#### TASK INPUT
___

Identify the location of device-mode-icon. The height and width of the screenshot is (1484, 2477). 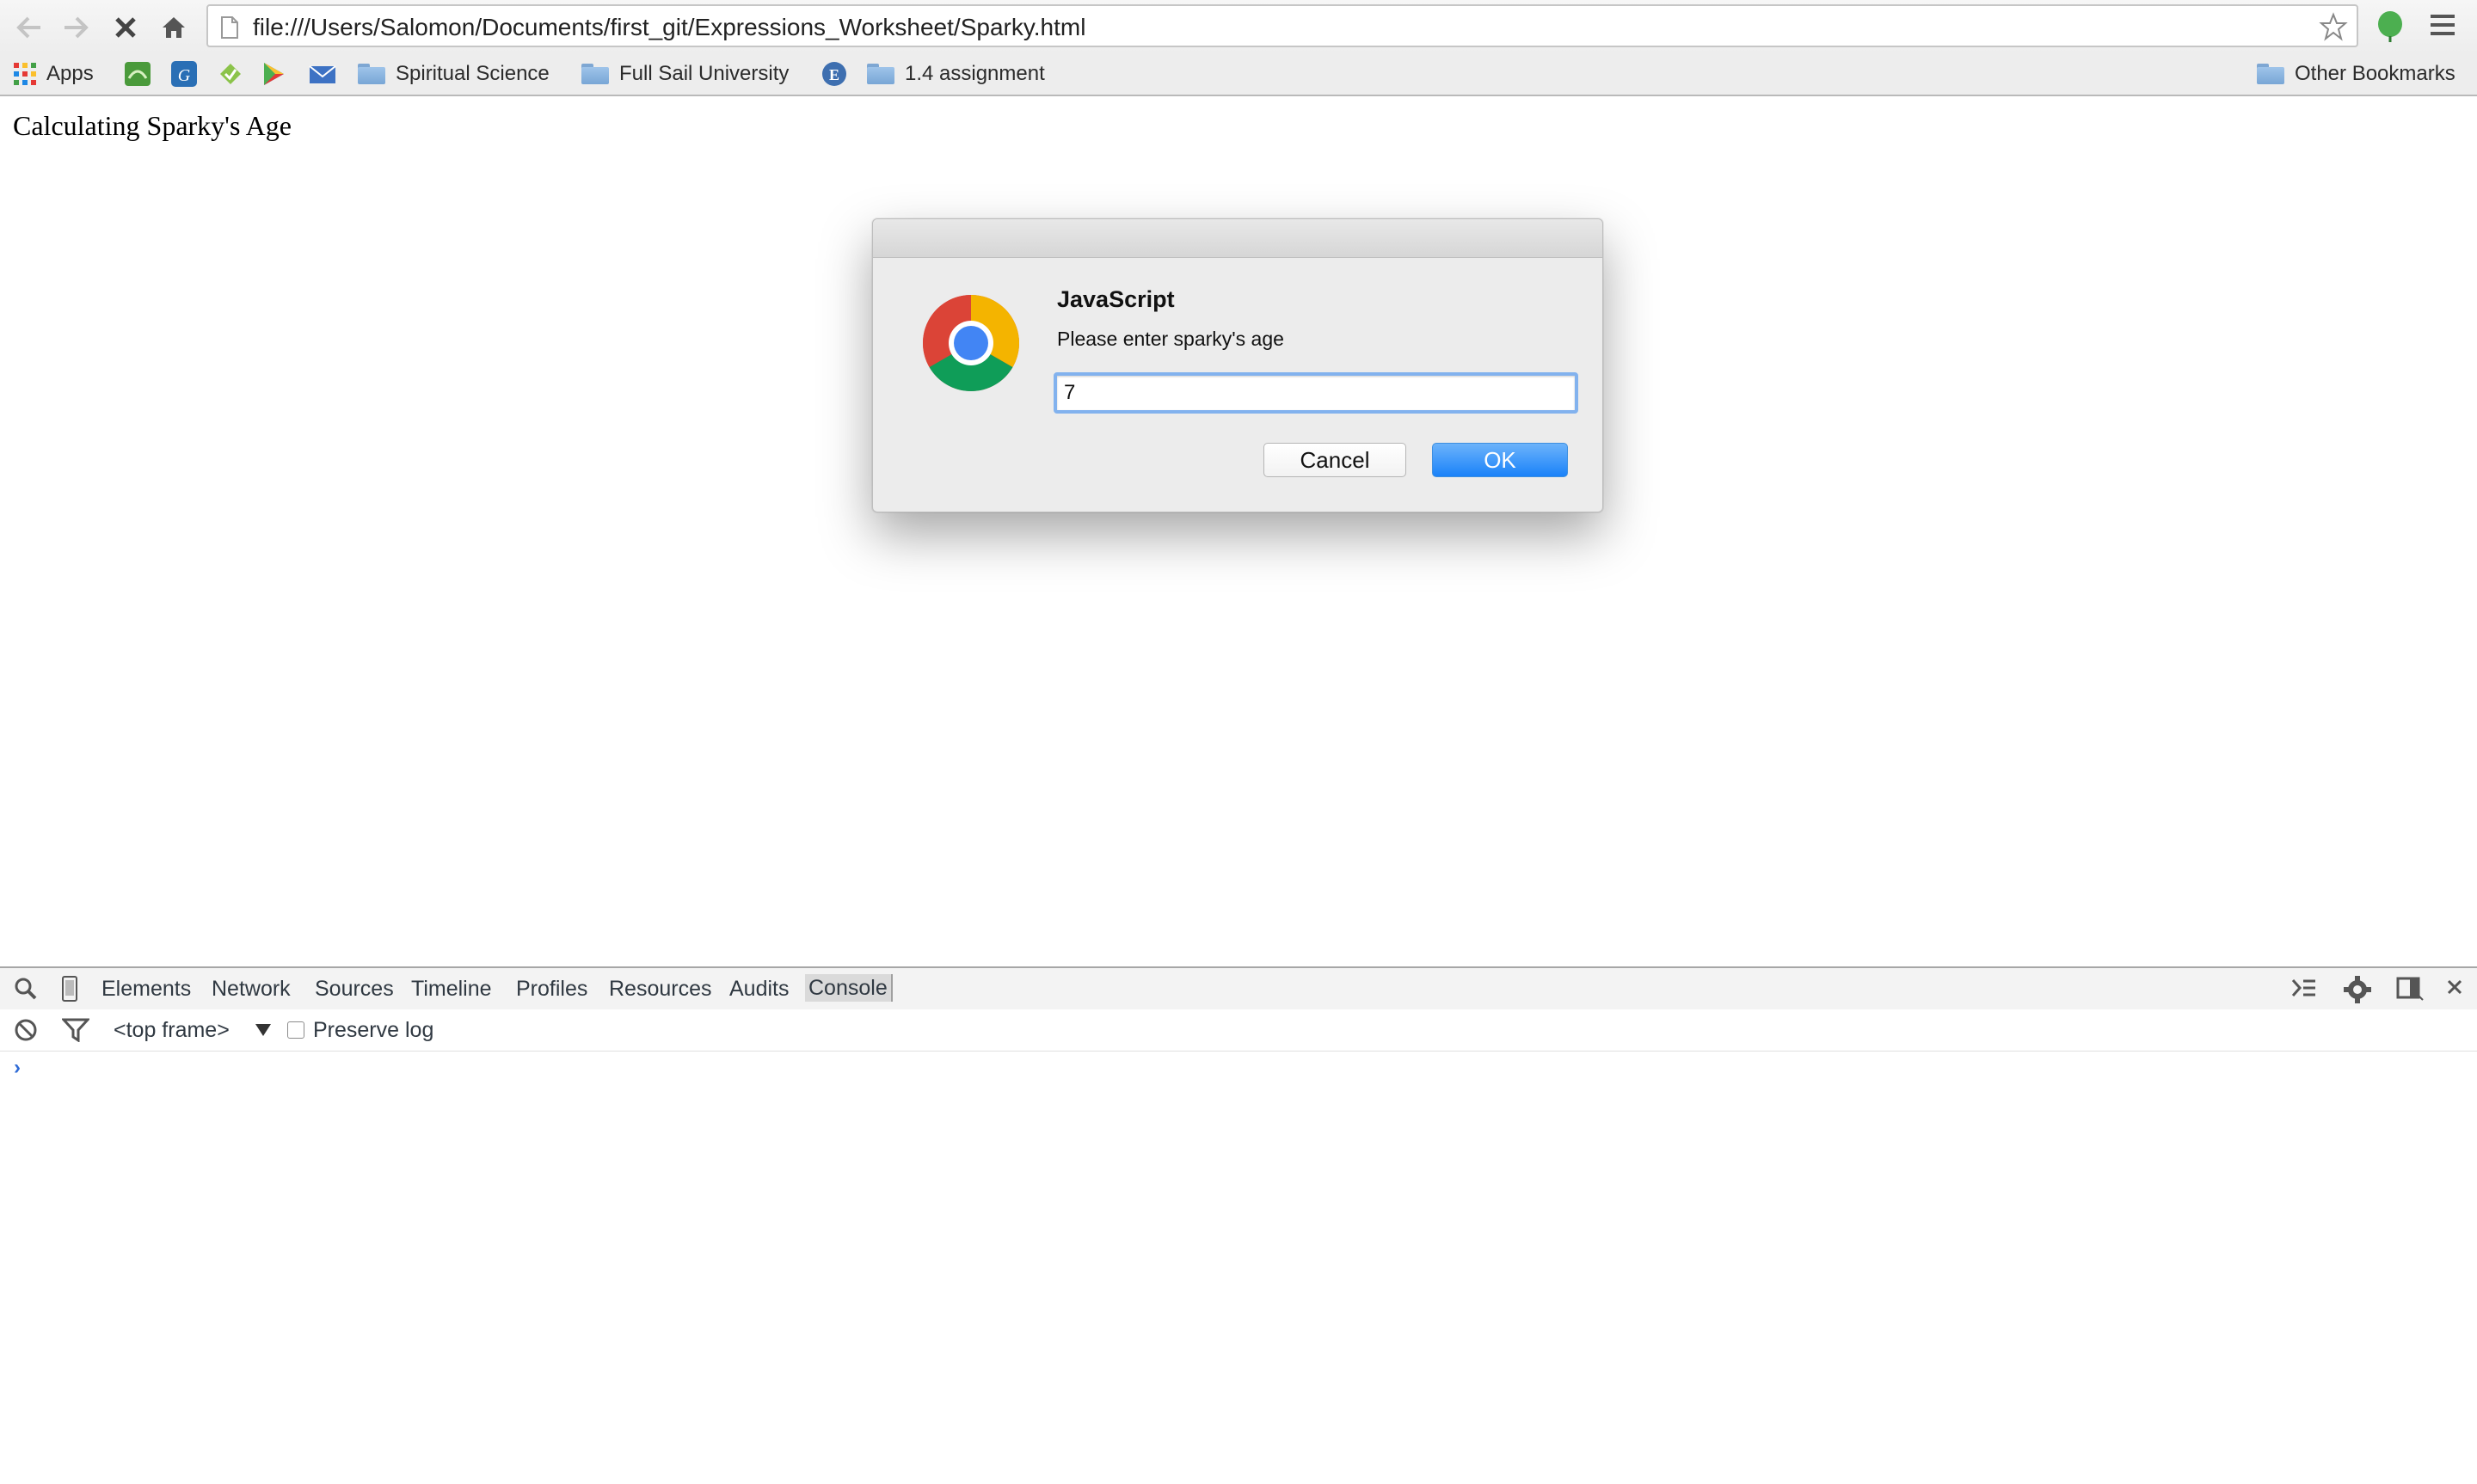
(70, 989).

___

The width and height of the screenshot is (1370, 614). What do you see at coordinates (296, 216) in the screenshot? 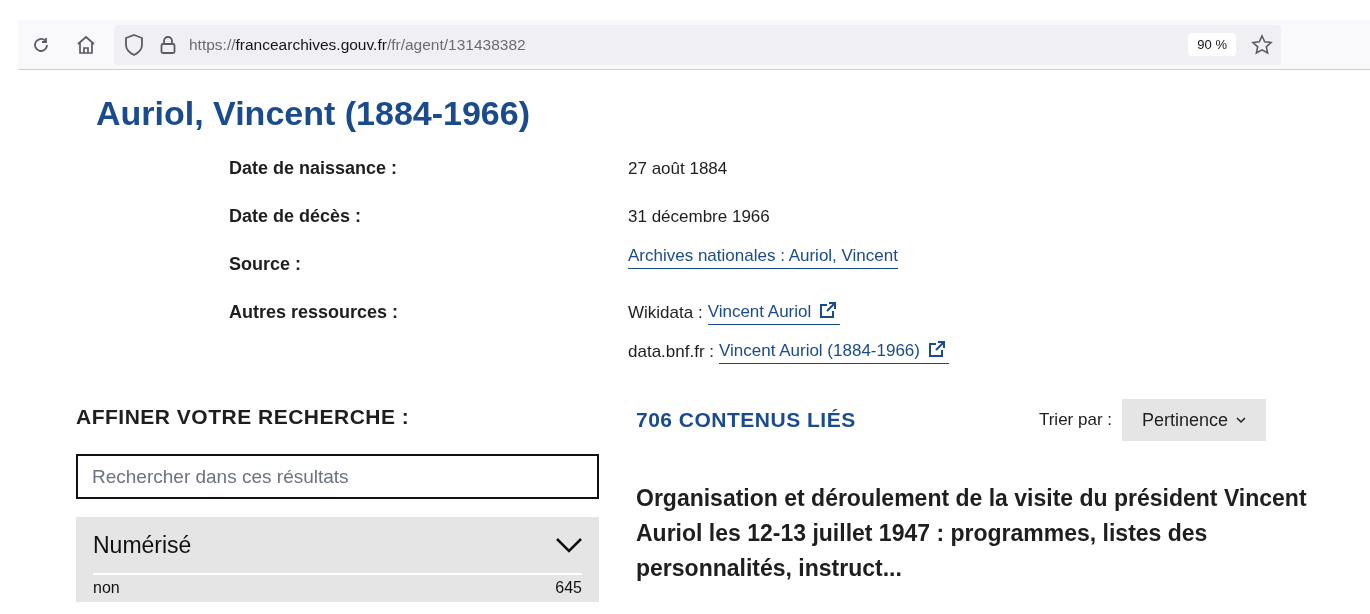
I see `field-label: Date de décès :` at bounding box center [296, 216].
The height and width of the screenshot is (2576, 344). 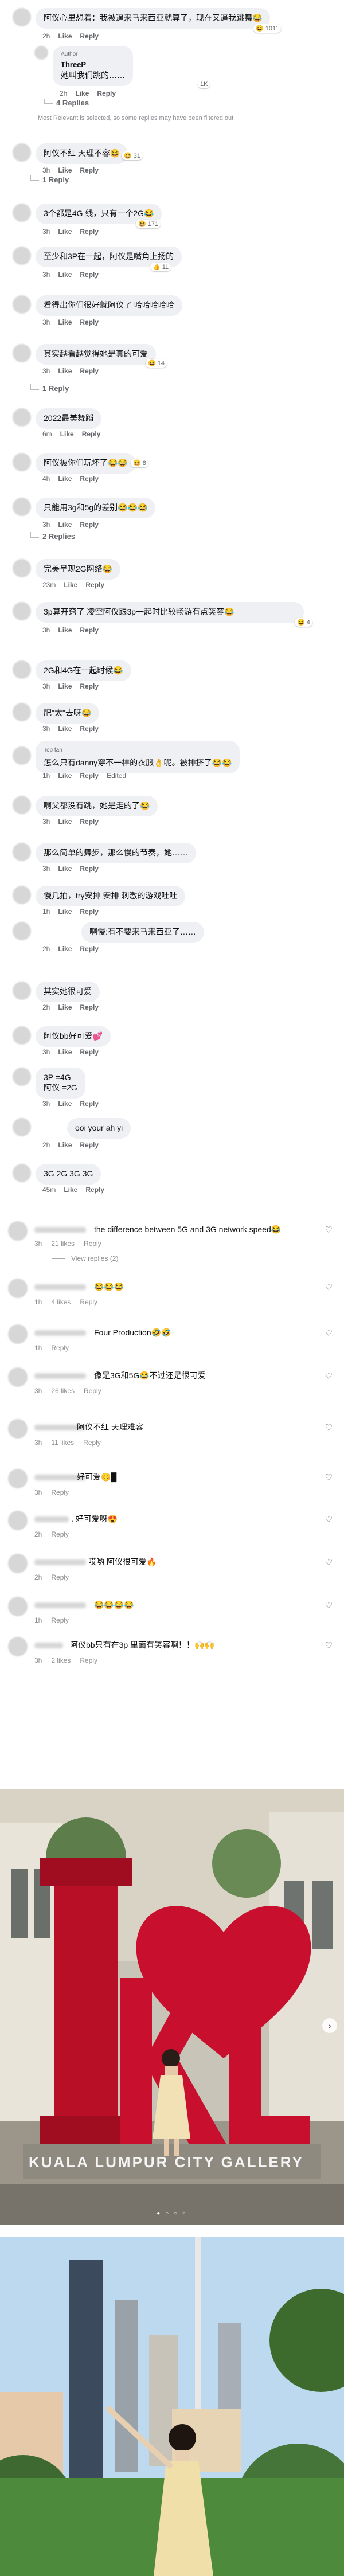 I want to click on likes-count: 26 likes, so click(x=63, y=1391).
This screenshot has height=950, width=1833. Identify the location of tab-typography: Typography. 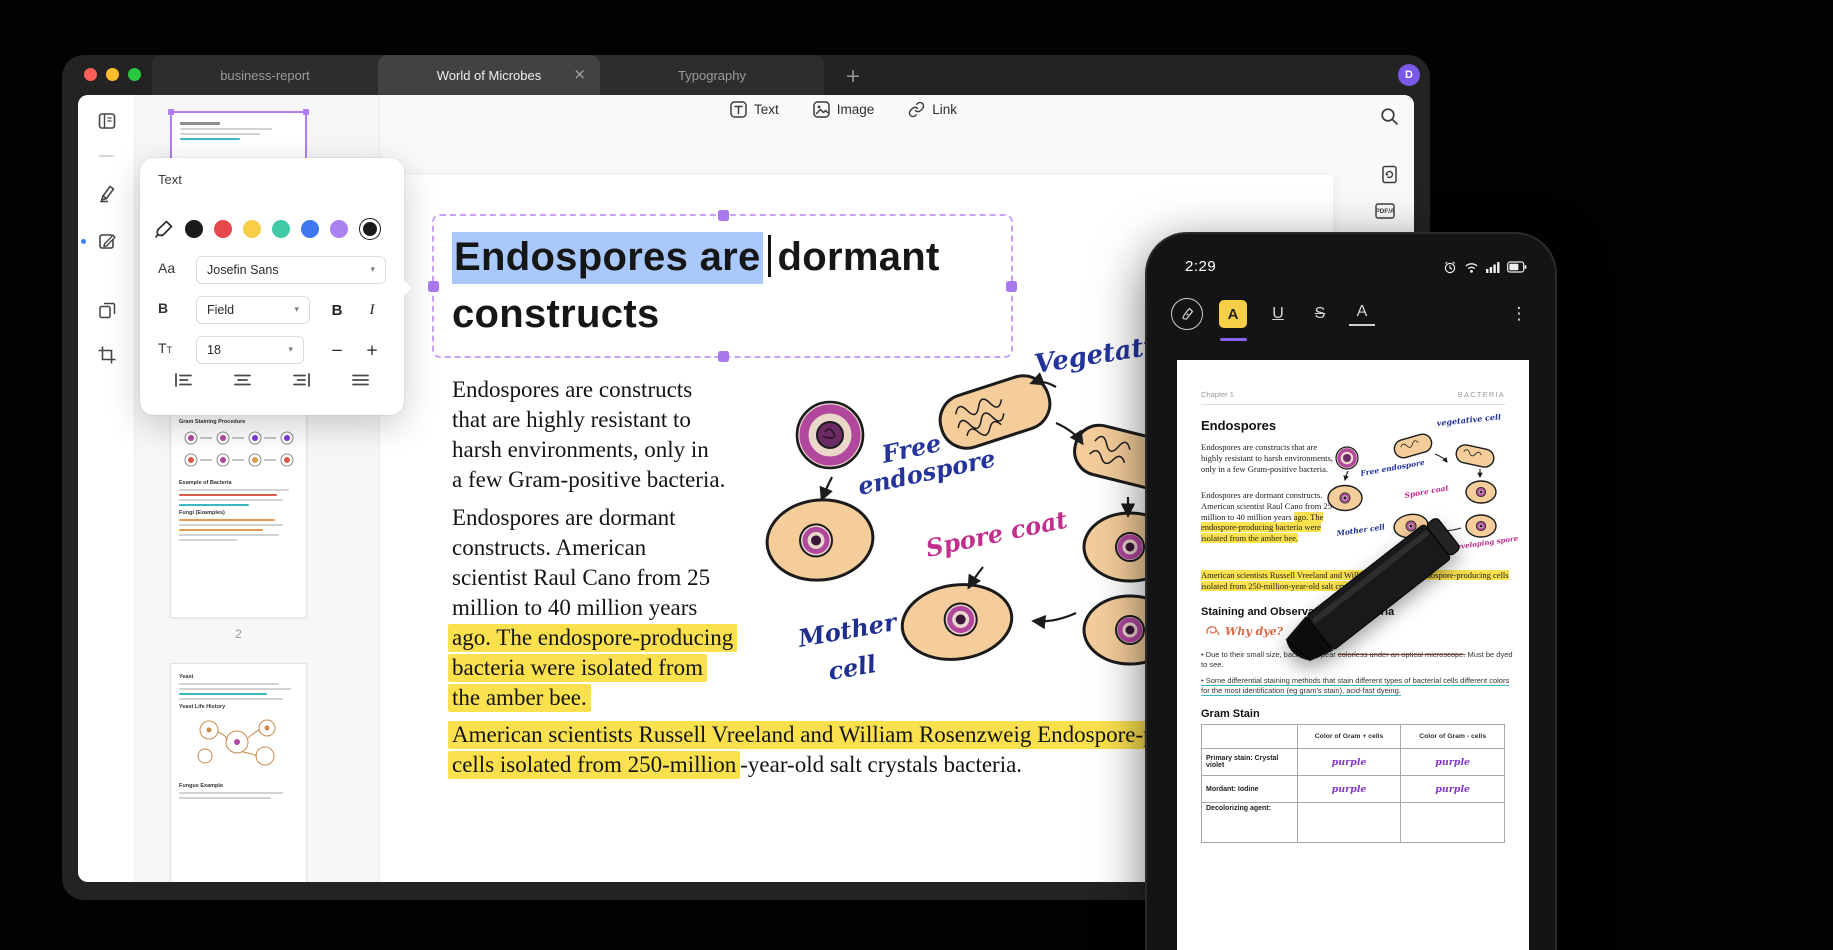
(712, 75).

___

#### WHAT TO PRODUCE
Copy out the lines word for word, beginning with the line that contains "The width and" and continuing through the line that contains "center [296, 216].", leaving out the pictures.

#### SOLUTION FOR THIS PROBLEM
The width and height of the screenshot is (1370, 614). What do you see at coordinates (296, 216) in the screenshot? 
I see `field-label: Date de décès :` at bounding box center [296, 216].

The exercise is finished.